## TEKS SUMBER
▶
Fridus Baurae

sergap.id, OPINI – Beberapa bulan belakangan, Kabupaten Malaka dilanda polemik berkepanjangan perihal tambak garam. Persoalan ini menjadi tema diskursus yang sangat serius di media sosial, meski dianggap biasa oleh pemimpin Malaka.

Fokus dialektika adalah investor dan pemerintah daerah. Alkisah, masyarakat hukum adat Wewiku, menolak proyek ladang garam. Mengapa? Karena menyangkut lingkungan hidup, transparansi data dan inkonsistensi investor (PT. Inti Daya Kencana) maupun pemerintah setempat. Ini alasan yang sangat esensial.

Pertama, terkait pembabatan hutan gewang dan bakau yang selama ini mencegah terjadinya abrasi tanah.

Kedua, tidak adanya biaya ganti rugi atas pembebasan lahan masyarakat setempat.

Ketiga, PT. Inti Daya Kencana belum mengantongi dokumen ijin usaha seperti Analisis Dampak Lingkungan (AMDAL) dan Ijin lingkungan.

Keempat, tidak atau belum ada Peraturan Daerah (PERDA) mengenai Perlindungan dan Pengelolaan Lingkungan Hidup (SDA) maupun kerja sama antara pemerintah daerah dengan pihak ketiga (Investor).

Kelima, baik Investor maupun pemerintah sangat tidak terbuka terkait data-data (arsip) yang diminta oleh masyarakat.

Keenam, perusahaan telah lancang menerobos masuk lokasi hutan adat mangrove hingga ke bibir pantai, tanpa ada kesepakatan bersama.

Ketujuh, masyarakat kesal dengan pemerintah yang pasif terhadap aduan lisan maupun tertulis mereka.

Point-point di atas menjadi dasar utama bagi tokoh-tokoh adat setempat menolak tegas keberadaan tambak garam di Malaka, serentak mengafirmasi kekesalan mereka terhadap Pemda Malaka yang kelihatan menyembunyikan sesuatu di balik proyek itu.

Mirip sebuah drama kebohongan berjemaah? Si A dan B bersatu padu mengeksploitasi C,D dan E. Saya berharap, semoga A dan B sedang “berbohong yang jujur” menyembunyikan sesuatu demi kebaikan bersama. Atau mungkin demi menghindari kekacauan psikologi massa.

Pastinya, industri garam itu illegal, tanpa kepastian hukum. Melanggar peraturan perlindungan hutan (mangrove) sesuai Undang-Undang Kehutanan, Undang-Undang Penataan Ruang, Undang-Undang Pengelolaan Wilayah Pesisir serta Undang-Undang Perlindungan dan Pengelolaan Lingkungan Hidup.
◀
## BAHAN SUMBER
▶
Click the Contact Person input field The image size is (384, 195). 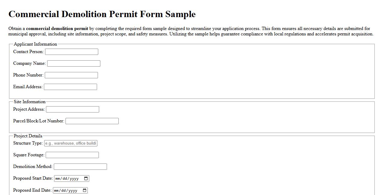tap(71, 52)
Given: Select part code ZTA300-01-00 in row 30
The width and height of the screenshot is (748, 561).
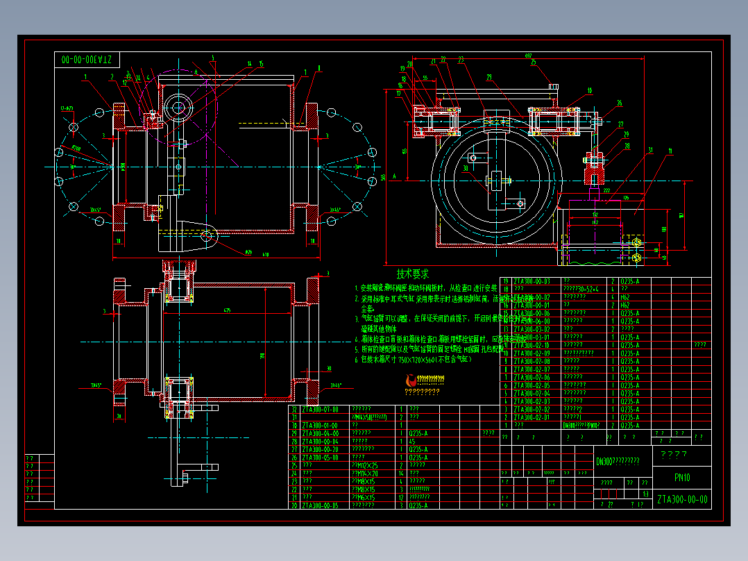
◀
## SOAL 1
Menurut teks sumber tentang tambak garam di Malaka, dokumen izin usaha apa yang belum dikantongi PT. Inti Daya Kencana?
## SOAL 2
Lanjutkan teks sumber tentang polemik tambak garam di Malaka mulai dari kalimat sesudah bagian terakhir yang ditampilkan.

## JAWABAN 1
Analisis Dampak Lingkungan (AMDAL) dan ijin lingkungan.

## JAWABAN 2
  • Kebohongan Berkuasa

Bohong itu palsu. Sejenis penipuan, menyatakan yang tidak benar hanya demi menjaga rahasia dan reputasi individu atau sekelompok orang. Mengelabui orang dengan “menyatakan hal yang benar” sudah jamak  di masyarakat.

Itu sebabnya muncul istilah baru, paltering  (mempermainkan kebenaran). Kebohongan jenis ini akrap beredar di kalangan pejabat politik. Sehingga batasan antara jujurnya masyarakat dan bohongnya pejabat, sangat kentara bagai langit dan bumi. Pejabat berbohong karena kepentingan (merebut uang). Jujurnya masyarakat untuk bertahan hidup semata.

Sekali waktu masyarakat bertanya, apakah PT. Inti Daya Kencana sudah melengkapi dokumen usahanya? Jawaban pemerintah: “mereka membereskannya.” Barangkali ini jawaban yang jujur?

Sabar dulu. Pemerintah belum tuntas menjawab. Ada ambivalensi. Bisa saja dokumen PT. Inti Daya Kencana belum beres. Berujung kolaborasi apik, Pemerintah dan PT. Inti Daya Kencana memainkan narasi tunggal dengan kebenaran setengah-setengah, mengelabui masyarakat yang malang. Hampir pasti, AMDAL dan ijin usaha, kini belum rampung.

Ada potensi kebohongan di sana. Penguasa suka bermain sulap dicelah kepentingan kelompok. Dan kebohongan dianggap biasa. Bahkan bohong itu jembatan emas menuju istana kepentingan.

Konsekuensinya, sulit untuk mengenali lagi kebohongan yang hakiki. Padahal bohong lebih menguras mental daripada mengatakan yang sebenaranya. Curangnya, penguasa cenderung mengelak pertanyaan ketika terjepit. Fatal jika harus jujur. Maka, jawaban setengah bahkan diam sama sekali adalah senjatanya. Adalah peluang untuk lari dari tuntutan pertanyaan masyarakat. Bisa juga jawab meyakinkan yang ujungnya terbukti, tipu muslihat.

Mempermainkan kebenaran adalah taktik mujarab penguasa. Diyakini itu lebih etis daripada terang-terangan berbohong atau terang-terang mengaku salah. Walau begitu, individu atau masyarakat yang dipermainkan tidak bisa membedakan antara sedang dibohongi atau sedang dipermainkan.

Permainan kebohongan para elite, walaupun rapih tetap saja menoreh luka pada hati masyarakat. Itu pasti. Akibatnya, kepercayaan terhadap penguasa (elite) turun drastis. Keyakinan pada institusi, runtuh total.

Masyarakat menjadi sinis menanggapi setiap motivasi penguasa. Rasa sakit, benci dan dendam itu bisa menjadi bom waktu yang sewaktu-waktu meledak, menghancurkan penguasa lalim. Bukan tidak mungkin.

Sedikit banyak orang mulai ekstrim melihat panggung politik hanya sebagai dunia dusta yang terimajinasi dan direka oleh pemangku kepentingan. Sadar, bahwa peradaban politik tidak hanya dibangun oleh kebenaran, apalagi sekedar fakta, tetapi juga oleh banyaknya bohong yang sebagian besar berkembang menjadi kebenaran tersendiri.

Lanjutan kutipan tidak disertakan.